We all learn from our mistakes, but perhaps it’s better if we can learn from the mistakes of others without having to experience them ourselves first hand. Two major frauds involving charities have been in the news recently.
The first involved the British Society of Echocardiography, where the charity’s finance officer stole over £200,000 of the charity’s funds to support his gambling addiction. For a charity with incoming resources of £926,760 according to its latest accounts this is a considerable sum of money. Following conviction the finance officer was sentenced to three years in prison.
A similar sentence was handed down to a former manager at the charity Autism East Midlands who stole more than £145,000 from her employer over a seven year period, spending the money on holidays for friends and family, electrical goods, days out and concert tickets. The fraud involved the creation of false invoices and fabricating the number of hours delivered to local authorities resulting in them being overcharged.

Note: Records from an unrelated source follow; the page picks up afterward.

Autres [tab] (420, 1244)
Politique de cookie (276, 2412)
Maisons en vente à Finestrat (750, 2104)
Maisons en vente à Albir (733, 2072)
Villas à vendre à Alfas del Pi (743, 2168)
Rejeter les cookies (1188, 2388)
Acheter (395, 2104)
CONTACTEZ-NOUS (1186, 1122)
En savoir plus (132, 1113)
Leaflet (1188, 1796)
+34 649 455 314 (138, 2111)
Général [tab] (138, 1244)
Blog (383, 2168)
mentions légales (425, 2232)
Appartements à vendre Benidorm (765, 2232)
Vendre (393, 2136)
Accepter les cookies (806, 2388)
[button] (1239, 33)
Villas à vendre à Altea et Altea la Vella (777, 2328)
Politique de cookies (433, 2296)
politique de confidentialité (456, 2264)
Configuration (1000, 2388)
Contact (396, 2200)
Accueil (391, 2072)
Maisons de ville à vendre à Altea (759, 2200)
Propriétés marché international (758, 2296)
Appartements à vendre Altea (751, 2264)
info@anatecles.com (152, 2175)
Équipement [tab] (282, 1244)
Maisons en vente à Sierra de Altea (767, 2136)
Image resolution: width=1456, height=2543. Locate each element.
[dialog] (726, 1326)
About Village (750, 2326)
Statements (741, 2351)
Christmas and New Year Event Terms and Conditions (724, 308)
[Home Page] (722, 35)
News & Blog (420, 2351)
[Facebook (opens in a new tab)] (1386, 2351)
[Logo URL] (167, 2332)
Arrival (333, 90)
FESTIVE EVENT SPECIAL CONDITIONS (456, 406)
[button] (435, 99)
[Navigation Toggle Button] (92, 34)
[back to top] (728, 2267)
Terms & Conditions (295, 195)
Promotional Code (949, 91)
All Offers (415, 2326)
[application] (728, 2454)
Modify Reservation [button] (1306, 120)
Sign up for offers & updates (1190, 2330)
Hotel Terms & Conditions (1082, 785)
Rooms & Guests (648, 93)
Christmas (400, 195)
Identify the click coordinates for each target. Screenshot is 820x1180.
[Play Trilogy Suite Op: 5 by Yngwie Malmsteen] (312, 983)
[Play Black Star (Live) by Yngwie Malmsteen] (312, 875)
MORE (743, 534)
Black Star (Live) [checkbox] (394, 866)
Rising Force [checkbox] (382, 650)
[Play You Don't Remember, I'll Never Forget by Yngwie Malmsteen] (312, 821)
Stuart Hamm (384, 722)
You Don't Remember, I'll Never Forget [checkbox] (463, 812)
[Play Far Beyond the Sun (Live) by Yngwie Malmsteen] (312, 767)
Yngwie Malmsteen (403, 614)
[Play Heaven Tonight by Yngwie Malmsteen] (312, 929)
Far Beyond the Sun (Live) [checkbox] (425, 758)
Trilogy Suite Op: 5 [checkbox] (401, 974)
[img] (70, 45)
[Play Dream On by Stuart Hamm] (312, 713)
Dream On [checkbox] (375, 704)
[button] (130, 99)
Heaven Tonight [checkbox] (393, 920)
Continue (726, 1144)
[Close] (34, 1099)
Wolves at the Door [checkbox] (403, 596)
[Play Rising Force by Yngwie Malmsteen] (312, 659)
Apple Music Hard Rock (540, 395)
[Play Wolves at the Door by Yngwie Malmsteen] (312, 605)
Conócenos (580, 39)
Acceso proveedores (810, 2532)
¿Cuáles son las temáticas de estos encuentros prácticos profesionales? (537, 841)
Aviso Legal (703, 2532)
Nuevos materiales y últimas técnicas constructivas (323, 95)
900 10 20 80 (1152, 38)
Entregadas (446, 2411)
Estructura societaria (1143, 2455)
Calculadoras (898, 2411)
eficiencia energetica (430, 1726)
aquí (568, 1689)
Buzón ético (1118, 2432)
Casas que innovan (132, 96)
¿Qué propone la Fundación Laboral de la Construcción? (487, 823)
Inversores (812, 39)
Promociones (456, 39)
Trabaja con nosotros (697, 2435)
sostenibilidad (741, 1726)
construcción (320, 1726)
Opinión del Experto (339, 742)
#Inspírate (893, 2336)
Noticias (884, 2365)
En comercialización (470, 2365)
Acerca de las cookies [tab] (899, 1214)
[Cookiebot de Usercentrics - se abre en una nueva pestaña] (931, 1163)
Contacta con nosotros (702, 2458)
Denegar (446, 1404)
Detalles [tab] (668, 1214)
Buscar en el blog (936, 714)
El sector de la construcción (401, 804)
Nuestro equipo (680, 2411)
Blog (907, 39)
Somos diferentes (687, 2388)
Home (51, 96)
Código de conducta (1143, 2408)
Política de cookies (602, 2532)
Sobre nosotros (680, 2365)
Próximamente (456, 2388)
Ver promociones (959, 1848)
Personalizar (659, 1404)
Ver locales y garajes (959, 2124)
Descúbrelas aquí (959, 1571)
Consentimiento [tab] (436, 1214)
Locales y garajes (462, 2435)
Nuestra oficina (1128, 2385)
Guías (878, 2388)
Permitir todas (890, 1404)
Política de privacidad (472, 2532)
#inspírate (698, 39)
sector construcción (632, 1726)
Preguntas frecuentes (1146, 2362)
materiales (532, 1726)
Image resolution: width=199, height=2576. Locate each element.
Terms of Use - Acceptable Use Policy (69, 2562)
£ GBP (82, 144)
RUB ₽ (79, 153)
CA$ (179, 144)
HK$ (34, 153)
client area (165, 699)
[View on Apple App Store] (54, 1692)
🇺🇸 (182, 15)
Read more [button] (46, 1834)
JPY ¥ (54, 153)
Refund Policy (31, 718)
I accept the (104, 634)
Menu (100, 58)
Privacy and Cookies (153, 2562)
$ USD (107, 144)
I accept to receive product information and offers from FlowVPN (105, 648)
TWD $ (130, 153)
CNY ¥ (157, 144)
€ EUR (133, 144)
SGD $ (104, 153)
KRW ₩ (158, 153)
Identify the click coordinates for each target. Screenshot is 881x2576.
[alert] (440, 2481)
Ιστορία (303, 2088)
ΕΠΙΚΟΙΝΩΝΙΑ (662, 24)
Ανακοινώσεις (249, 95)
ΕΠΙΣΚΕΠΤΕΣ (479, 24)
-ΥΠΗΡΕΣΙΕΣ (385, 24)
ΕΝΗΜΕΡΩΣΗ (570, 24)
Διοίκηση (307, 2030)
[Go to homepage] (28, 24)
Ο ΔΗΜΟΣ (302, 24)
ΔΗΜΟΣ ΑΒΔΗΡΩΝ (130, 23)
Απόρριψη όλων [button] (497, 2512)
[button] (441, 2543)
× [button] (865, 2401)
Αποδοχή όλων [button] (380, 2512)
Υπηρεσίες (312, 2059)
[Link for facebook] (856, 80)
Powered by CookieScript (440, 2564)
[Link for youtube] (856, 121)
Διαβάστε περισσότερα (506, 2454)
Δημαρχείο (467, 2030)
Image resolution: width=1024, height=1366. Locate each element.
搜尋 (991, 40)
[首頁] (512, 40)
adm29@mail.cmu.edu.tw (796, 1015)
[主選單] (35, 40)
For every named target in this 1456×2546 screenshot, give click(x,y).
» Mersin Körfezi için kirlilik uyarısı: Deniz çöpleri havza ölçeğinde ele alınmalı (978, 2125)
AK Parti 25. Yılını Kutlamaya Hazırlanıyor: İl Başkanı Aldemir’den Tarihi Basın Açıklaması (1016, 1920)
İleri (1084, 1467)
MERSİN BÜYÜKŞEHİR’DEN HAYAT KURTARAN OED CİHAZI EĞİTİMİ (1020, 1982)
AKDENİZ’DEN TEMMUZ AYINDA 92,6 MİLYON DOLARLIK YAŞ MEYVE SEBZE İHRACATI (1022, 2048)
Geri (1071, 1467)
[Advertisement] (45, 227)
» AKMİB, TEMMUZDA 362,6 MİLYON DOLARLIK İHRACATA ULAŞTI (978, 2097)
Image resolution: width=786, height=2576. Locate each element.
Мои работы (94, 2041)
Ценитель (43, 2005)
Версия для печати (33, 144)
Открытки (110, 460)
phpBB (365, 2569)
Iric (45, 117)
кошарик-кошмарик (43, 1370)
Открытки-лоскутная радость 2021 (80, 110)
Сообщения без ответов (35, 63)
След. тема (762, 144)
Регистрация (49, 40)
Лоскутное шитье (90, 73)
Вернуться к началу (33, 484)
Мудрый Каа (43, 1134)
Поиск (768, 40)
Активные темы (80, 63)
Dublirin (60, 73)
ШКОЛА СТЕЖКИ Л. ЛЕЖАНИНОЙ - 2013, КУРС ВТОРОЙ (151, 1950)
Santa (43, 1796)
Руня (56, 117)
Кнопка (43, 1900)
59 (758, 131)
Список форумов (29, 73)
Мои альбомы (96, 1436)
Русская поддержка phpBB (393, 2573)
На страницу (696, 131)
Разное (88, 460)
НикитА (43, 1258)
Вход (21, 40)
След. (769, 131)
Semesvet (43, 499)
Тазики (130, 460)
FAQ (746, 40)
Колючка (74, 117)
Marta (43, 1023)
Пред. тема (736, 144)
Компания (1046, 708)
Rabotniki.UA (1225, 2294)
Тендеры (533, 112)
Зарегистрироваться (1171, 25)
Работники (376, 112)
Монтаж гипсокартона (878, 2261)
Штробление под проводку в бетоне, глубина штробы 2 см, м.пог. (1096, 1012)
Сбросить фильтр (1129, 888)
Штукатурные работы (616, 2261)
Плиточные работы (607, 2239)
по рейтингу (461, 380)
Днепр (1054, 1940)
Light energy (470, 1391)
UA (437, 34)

What both of these instances have in common is the level of trust placed in a single individual in a small charity, without adequate controls in place to prevent and detect fraudulent activity.
The actual level of fraud in the charity sector according to the latest data published by Action Fraud showed 1,059 separate incidents reported by charities during the year to March 2021 with over £8.5 million of funds being lost. Much of this will have arisen as a result of payment diversion fraud and the National Crime Agency (NCA) has recently repeated its warnings in this area, producing a one page summary setting out the warning signs that charities may find useful in highlighting the issue across their organisation.
Separately, the National Cyber Security Centre (NCSC) has developed a free online training tool for small organisations and charities to guide users through the actions that need to be taken to reduce the likelihood of becoming a victim of the most common cyber attacks.